Navigate to the _\Server\version\bin_ directory and start a new mongos instance with the following options as flags.
- --configdb config_replica_set_name/config_set_address:port --bind_ip hostname
Again we don’t need to specify a port number explicitly because it automatically binds to port 27017 by default.
cd C:\Program Files\MongoDB\Server\4.4\bin
// then
mongos --configdb ConfigReplSet/localhost:27019 --bind_ip localhost
At this point, the sharded cluster consists of the 2 mongod instances and the 1 mongos instance.
Lastly, we will connect a mongo instance to the mongos instance.
Open a new terminal/command prompt, navigate to the _\Server\version\bin_ directory and start a new mongo client instance that connects to the mongos query router at 127.0.0.1:27017.
cd C:\Program Files\MongoDB\Server\4.4\bin
// then
mongo localhost:27017
We will use this mongo instance in the next step.
How to add a shard to the cluster
Now we are going to add the shard we configured earlier to the cluster.
To do this we use the sh.addShard() method with the shard’s replica set name and address:port.
sh.addShard("ShardReplSet/localhost:27018")
How to enable sharding
We have to explicitly enable sharding on a database with the sh.enableSharding() method.
sh.enableSharding("database_name")
For example, if you wanted to create a database called ‘employee’ and enable sharding on it.
use employee
// then
sh.enableSharding("employee")
How to create a sharding dataset
As mentioned before, sharding in MongoDB is done at the collection level.
┄┄┄┄┄┄┄┄┄┄┄┄┄┄┄┄┄┄┄┄
**Exercise instructions**
(a) Reproduce the passage of the MongoDB sharding text from "- --configdb config_replica_set_name/config_set_address:port" to "the mongos instance.", substituting "sharded deployment" for "sharded cluster".
(b) Write the next part of the MongoDB sharding text, continuing from the point at which it ends.
The data that follow are separate from the MongoDB sharding text.
┄┄┄┄┄┄┄┄┄┄┄┄┄┄┄┄┄┄┄┄
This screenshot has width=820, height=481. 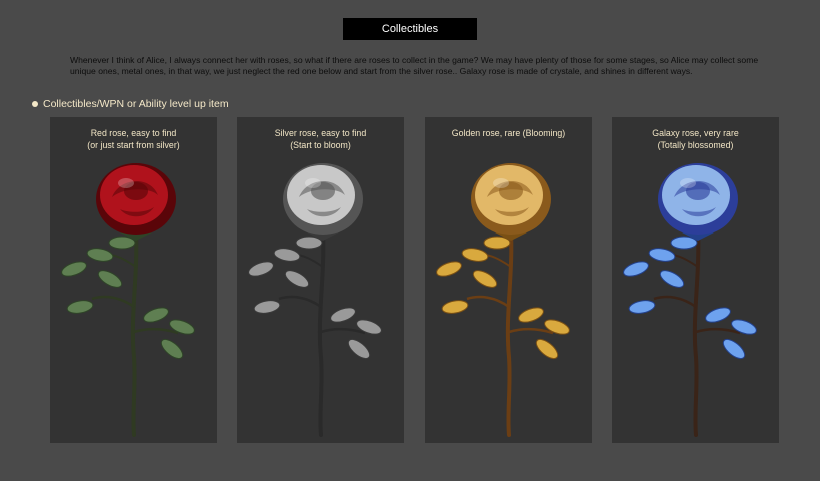 What do you see at coordinates (134, 145) in the screenshot?
I see `card-caption-line2: (or just start from silver)` at bounding box center [134, 145].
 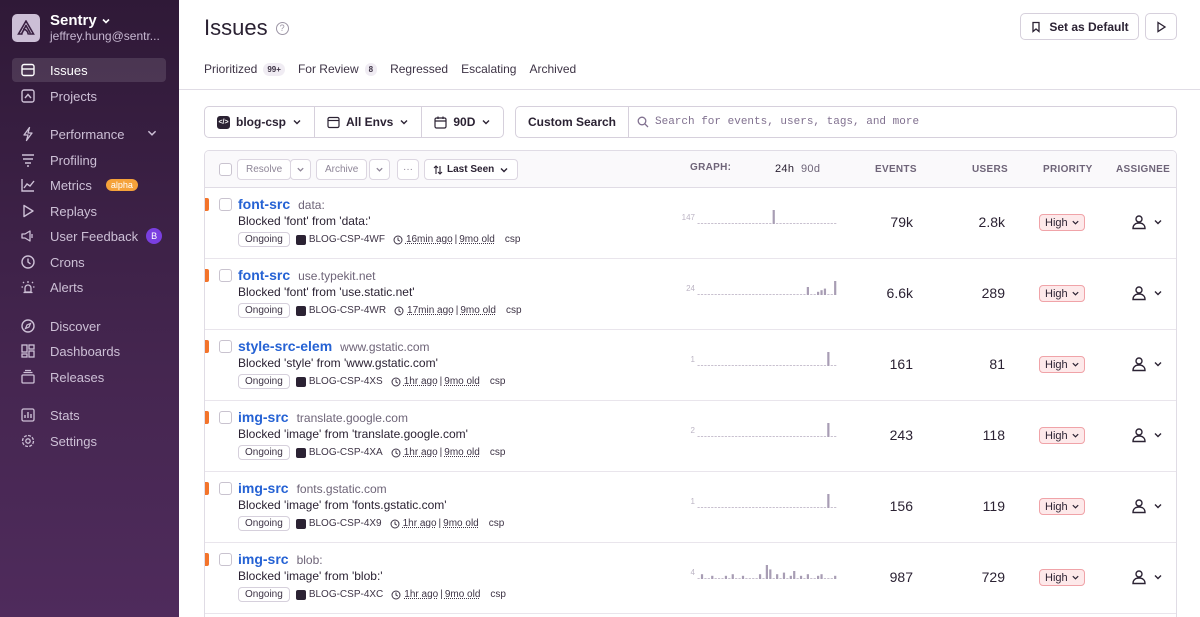 What do you see at coordinates (346, 452) in the screenshot?
I see `issue-short-id: BLOG-CSP-4XA` at bounding box center [346, 452].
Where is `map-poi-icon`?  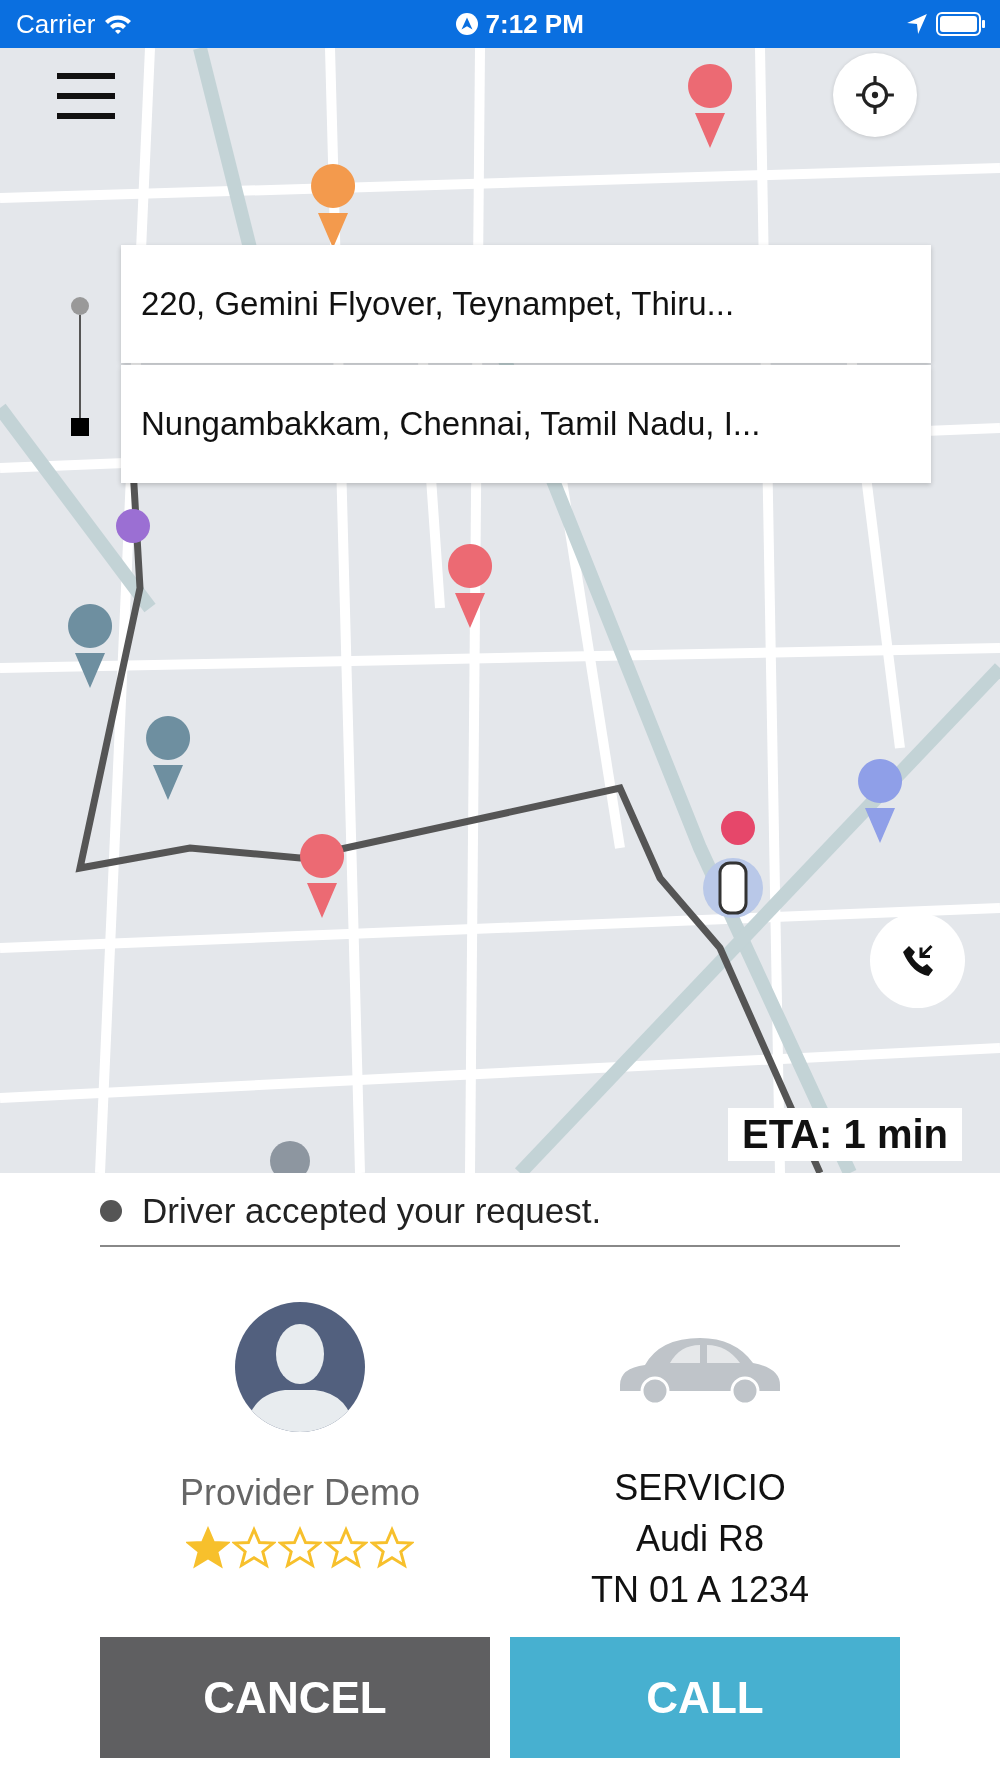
┄┄┄┄┄┄┄┄┄┄┄┄┄┄┄┄┄┄┄┄
**Answers below**
(a)
- --configdb config_replica_set_name/config_set_address:port --bind_ip hostname
Again we don’t need to specify a port number explicitly because it automatically binds to port 27017 by default.
cd C:\Program Files\MongoDB\Server\4.4\bin
// then
mongos --configdb ConfigReplSet/localhost:27019 --bind_ip localhost
At this point, the sharded deployment consists of the 2 mongod instances and the 1 mongos instance.
Lastly, we will connect a mongo instance to the mongos instance.

(b)
We need to have a collection and an index that will be used as the shard key. The data in the collection will be sharded using the shard key and the collection.
Let’s create a collection in the ‘employee’ database called ‘empCol’.
db.createCollection("empCol")
Next, let’s create the index with the db.collection.createIndex() method. We will use ‘empid’ as the field and sort in ascending order.
db.empCol.createIndex({ "empid" : 1 })
We cannot create an index on a collection that’s not sharded.
Next, we will add a document to the collection.
db.empCol.insertOne({ "empid" : 001 })
Now that we have our collection ready, we can enable sharding for the ‘empCol’ collextion.
The first step is to make sure the index ‘empid’ is hashed to avoid any unexpected errors.
Luckily, MongoDB gives us a handy function called db.collection.ensureIndex() to make this process easy.
db.empCol.ensureIndex({ "empid" : "hashed"})
Now we can enable Sharding with ‘empid’ as the shard key by using the sh.shardCollection() method.
For this method we specify the following.
- database.collection
- shard_key
sh.shardCollection("employee.empCol", { "empid" : "hashed" })